Photograph[e]s, 
collection du Cnap
27 02 … 30 05 2010

 

Cette année, dans le cadre d’un partenariat avec le Centre national des arts plastiques (Cnap), plusieurs expositions temporaires du musée Nicéphore Niépce présenteront une sélection d’œuvres issues du fonds national d’art contemporain, la collection publique d’art contemporain la plus importante en France dont le Cnap assure la garde, la gestion et la diffusion en France et à l’étranger.
Pour cette première collaboration, le musée Nicéphore Niépce proposera une sélection autour de l’œuvre de femmes photographes contemporaines : Valérie Belin, Elaine Constantine, Sarah Jones, Marylène Negro et Annelies Strba.

"Des plans rapprochés et impitoyables dressent le tableau sévère d’objets et de gens inanimés. Dans ce qui semble un geste largement partagé depuis peu, les femmes photographes scénarisent par des moyens divers un monde où le mensonger exerce son empire. Par le recours à un modèle descriptif impassible, les sentiments et les états d’âme sont congédiés. Les situations photographiques ne se revendiquent plus du réel : rapport inutile à la démonstration. Cette génération d’artistes ne se sent pas de goût ni pour la topographie et la crudité statistique ni pour l’exaltation romantique. Ce à quoi on assiste désormais ressort d’une photographie débarrassée de toute psychologie simpliste. Les états d’âme des jeunes filles ont disparu, les accidents du couple sont oubliés. Nous ne sommes plus invités, malgré nous, dans des lits défaits, et dans des intérieurs qui n’attendaient qu’un peu de rangement…

Cette intimité, parfois racoleuse, souvent inconvenante, a fait place à des œuvres dont l’étrangeté semble être le dénominateur commun. Désormais, s’affirmer photographe et femme c’est vouloir s’attacher à aller au-delà des apparences. S’attacher à rechercher l’essence des choses, à piéger leurs reflets, à mesurer leur charge, commande que l’on refuse l’anecdote et l’accessoire.

Nous sommes en présence de multiples entre-deux. Les objets ont l’apparence des vivants et les sujets sont réifiés. Tout cela produit sur nous une tension inaccoutumée. De fait, la photographie accepte le malaise et en joue. Nous voilà piégés ; ces simulacres, objets et personnages, comme pétrifiés, nous contemplent. Distants et ailleurs, représentations désabusées de nous-mêmes, ils déconcertent. Photographies des surfaces et des reflets, leur présence, néfaste,  réfléchit les tristes modèles originaux, les postures et les fabrications de cette farce tragique.
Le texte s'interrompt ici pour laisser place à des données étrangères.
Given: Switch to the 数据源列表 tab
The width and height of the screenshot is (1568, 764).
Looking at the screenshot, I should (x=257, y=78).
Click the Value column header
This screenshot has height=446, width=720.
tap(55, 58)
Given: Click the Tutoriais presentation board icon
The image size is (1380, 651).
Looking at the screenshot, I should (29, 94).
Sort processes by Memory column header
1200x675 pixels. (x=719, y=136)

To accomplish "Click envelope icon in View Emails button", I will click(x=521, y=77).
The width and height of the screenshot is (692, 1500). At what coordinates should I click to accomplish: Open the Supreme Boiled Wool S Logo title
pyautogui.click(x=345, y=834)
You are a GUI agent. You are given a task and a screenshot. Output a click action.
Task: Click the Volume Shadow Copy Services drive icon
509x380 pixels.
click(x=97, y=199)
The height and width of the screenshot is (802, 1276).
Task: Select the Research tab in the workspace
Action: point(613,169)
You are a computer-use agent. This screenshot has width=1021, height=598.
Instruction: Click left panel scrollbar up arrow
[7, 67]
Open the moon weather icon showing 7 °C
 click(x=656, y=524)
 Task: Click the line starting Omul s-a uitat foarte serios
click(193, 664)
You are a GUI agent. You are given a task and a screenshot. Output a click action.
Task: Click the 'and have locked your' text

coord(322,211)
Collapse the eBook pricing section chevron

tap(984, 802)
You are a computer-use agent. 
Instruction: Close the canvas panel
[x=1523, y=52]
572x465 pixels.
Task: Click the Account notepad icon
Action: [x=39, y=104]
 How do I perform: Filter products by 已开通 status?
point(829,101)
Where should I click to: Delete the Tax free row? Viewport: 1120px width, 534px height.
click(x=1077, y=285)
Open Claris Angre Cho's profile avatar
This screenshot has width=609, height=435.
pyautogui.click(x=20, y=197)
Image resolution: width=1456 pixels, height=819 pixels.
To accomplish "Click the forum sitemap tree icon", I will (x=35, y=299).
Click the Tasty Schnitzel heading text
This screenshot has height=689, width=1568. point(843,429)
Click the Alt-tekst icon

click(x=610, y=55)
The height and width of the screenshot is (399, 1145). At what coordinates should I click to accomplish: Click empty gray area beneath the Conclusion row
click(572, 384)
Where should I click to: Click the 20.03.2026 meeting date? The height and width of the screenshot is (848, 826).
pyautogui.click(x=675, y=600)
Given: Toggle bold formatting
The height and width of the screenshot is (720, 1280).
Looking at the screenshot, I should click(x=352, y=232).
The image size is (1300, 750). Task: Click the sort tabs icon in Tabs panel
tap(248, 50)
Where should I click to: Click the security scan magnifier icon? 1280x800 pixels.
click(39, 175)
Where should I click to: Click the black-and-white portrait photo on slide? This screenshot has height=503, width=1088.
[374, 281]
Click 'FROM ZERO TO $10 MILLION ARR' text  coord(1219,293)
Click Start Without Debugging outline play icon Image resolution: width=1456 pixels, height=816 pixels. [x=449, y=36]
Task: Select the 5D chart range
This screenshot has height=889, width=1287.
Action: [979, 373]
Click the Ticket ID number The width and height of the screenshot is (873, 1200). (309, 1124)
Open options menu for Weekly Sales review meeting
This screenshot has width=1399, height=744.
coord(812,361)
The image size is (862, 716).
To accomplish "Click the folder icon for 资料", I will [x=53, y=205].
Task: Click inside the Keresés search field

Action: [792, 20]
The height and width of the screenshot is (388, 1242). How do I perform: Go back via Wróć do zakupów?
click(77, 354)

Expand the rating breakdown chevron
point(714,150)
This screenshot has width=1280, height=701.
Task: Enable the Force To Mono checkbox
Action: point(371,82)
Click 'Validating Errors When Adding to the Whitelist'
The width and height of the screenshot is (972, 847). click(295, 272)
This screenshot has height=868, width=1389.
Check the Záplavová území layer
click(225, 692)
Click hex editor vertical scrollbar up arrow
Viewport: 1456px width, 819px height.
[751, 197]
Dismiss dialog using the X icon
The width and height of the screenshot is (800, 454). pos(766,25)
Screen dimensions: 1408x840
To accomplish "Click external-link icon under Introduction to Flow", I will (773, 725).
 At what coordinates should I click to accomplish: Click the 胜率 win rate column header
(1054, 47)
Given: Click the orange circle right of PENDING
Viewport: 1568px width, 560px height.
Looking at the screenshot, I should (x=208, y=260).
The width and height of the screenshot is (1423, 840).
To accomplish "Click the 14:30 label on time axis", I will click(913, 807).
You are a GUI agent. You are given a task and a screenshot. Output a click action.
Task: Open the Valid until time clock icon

Ces portraits qui n’en sont pas, ces objets à la matière incertaine, tels des spectres de la réalité, impassiblement, nous toisent.

La photographie  a une dette envers les femmes. C’est à elles que l’on doit dans les années 1920 et 1930 de s’être emparées de ce nouvel instrument pour en faire un acte d’émancipation. Elles ont su l’inscrire dans le vent de la modernité pour mieux la porter. En immersion dans le monde réel, actives au studio et dans les magazines, pendant une dizaine d’années, leurs images ont accompagné toutes les luttes de libération. Ces exploratrices de la modernité ont poursuivi dans tous leurs recoins les spécificités de la machine et ont décrit le corps féminin dans tous ses détails.
Ce que l’on nous propose aujourd’hui est dans la veine des actes photographiques de ces femmes libres et indépendantes."